- BRIEF
Transcribe the data that follows. Match it character for character.

====

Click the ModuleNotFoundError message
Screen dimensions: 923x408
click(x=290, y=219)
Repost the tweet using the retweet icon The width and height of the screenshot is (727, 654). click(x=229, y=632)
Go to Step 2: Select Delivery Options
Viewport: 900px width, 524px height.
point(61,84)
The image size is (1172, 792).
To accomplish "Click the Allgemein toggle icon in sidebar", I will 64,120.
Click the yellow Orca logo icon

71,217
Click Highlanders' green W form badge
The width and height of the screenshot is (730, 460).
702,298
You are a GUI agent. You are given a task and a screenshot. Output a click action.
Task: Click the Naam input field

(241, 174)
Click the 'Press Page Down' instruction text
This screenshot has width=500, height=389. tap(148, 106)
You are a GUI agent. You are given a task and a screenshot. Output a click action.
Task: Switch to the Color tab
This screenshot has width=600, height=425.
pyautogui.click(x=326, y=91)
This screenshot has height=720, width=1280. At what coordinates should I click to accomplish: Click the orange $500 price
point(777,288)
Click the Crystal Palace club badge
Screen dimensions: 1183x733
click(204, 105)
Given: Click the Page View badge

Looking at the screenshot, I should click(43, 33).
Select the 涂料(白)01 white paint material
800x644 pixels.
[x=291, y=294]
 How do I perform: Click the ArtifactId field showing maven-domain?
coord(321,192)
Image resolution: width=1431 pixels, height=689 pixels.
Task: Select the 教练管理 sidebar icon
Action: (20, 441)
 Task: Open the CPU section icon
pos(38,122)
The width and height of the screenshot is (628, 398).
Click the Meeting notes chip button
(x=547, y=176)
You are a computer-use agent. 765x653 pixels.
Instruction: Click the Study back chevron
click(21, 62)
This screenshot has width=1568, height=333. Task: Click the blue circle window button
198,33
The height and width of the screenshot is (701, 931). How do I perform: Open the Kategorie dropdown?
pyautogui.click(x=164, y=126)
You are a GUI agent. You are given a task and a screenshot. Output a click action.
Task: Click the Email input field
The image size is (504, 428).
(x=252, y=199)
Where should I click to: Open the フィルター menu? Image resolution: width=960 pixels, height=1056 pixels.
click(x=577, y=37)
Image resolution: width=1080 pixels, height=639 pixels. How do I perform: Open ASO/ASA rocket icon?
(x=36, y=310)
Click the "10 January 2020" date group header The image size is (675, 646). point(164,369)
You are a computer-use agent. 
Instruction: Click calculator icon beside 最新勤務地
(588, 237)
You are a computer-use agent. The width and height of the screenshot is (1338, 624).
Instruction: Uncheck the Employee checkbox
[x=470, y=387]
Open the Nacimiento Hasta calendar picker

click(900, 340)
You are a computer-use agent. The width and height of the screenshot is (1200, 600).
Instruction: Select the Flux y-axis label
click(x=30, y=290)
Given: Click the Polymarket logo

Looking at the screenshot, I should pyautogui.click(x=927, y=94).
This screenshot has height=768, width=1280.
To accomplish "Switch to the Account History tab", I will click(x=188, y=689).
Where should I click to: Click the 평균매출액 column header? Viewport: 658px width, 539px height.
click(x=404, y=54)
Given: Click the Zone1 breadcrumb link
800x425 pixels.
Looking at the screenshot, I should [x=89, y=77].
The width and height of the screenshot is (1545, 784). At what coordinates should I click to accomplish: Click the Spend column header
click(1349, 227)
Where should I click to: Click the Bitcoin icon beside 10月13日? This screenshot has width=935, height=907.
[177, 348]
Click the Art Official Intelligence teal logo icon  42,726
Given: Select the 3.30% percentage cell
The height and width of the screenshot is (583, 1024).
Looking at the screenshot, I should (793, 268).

====

- THE COMPLETED TASK
Click the ModuleNotFoundError message
Screen dimensions: 923x408
click(x=290, y=219)
Repost the tweet using the retweet icon The width and height of the screenshot is (727, 654). click(x=229, y=632)
Go to Step 2: Select Delivery Options
Viewport: 900px width, 524px height.
point(61,84)
The image size is (1172, 792).
To accomplish "Click the Allgemein toggle icon in sidebar", I will 64,120.
Click the yellow Orca logo icon

71,217
Click Highlanders' green W form badge
The width and height of the screenshot is (730, 460).
702,298
You are a GUI agent. You are given a task and a screenshot. Output a click action.
Task: Click the Naam input field

(241, 174)
Click the 'Press Page Down' instruction text
This screenshot has width=500, height=389. tap(148, 106)
You are a GUI agent. You are given a task and a screenshot. Output a click action.
Task: Switch to the Color tab
This screenshot has width=600, height=425.
pyautogui.click(x=326, y=91)
This screenshot has height=720, width=1280. At what coordinates should I click to accomplish: Click the orange $500 price
point(777,288)
Click the Crystal Palace club badge
Screen dimensions: 1183x733
click(204, 105)
Given: Click the Page View badge

Looking at the screenshot, I should click(43, 33).
Select the 涂料(白)01 white paint material
800x644 pixels.
[x=291, y=294]
 How do I perform: Click the ArtifactId field showing maven-domain?
coord(321,192)
Image resolution: width=1431 pixels, height=689 pixels.
Task: Select the 教练管理 sidebar icon
Action: (20, 441)
 Task: Open the CPU section icon
pos(38,122)
The width and height of the screenshot is (628, 398).
Click the Meeting notes chip button
(x=547, y=176)
You are a computer-use agent. 765x653 pixels.
Instruction: Click the Study back chevron
click(21, 62)
This screenshot has width=1568, height=333. Task: Click the blue circle window button
198,33
The height and width of the screenshot is (701, 931). How do I perform: Open the Kategorie dropdown?
pyautogui.click(x=164, y=126)
You are a GUI agent. You are given a task and a screenshot. Output a click action.
Task: Click the Email input field
The image size is (504, 428).
(x=252, y=199)
Where should I click to: Open the フィルター menu? Image resolution: width=960 pixels, height=1056 pixels.
click(x=577, y=37)
Image resolution: width=1080 pixels, height=639 pixels. How do I perform: Open ASO/ASA rocket icon?
(x=36, y=310)
Click the "10 January 2020" date group header The image size is (675, 646). point(164,369)
You are a computer-use agent. 
Instruction: Click calculator icon beside 最新勤務地
(588, 237)
You are a computer-use agent. The width and height of the screenshot is (1338, 624).
Instruction: Uncheck the Employee checkbox
[x=470, y=387]
Open the Nacimiento Hasta calendar picker

click(900, 340)
You are a computer-use agent. The width and height of the screenshot is (1200, 600).
Instruction: Select the Flux y-axis label
click(x=30, y=290)
Given: Click the Polymarket logo

Looking at the screenshot, I should pyautogui.click(x=927, y=94).
This screenshot has height=768, width=1280.
To accomplish "Switch to the Account History tab", I will click(x=188, y=689).
Where should I click to: Click the 평균매출액 column header? Viewport: 658px width, 539px height.
click(x=404, y=54)
Given: Click the Zone1 breadcrumb link
800x425 pixels.
Looking at the screenshot, I should [x=89, y=77].
The width and height of the screenshot is (1545, 784). At what coordinates should I click to accomplish: Click the Spend column header
click(1349, 227)
Where should I click to: Click the Bitcoin icon beside 10月13日? This screenshot has width=935, height=907.
[177, 348]
Click the Art Official Intelligence teal logo icon  42,726
Given: Select the 3.30% percentage cell
The height and width of the screenshot is (583, 1024).
Looking at the screenshot, I should (793, 268).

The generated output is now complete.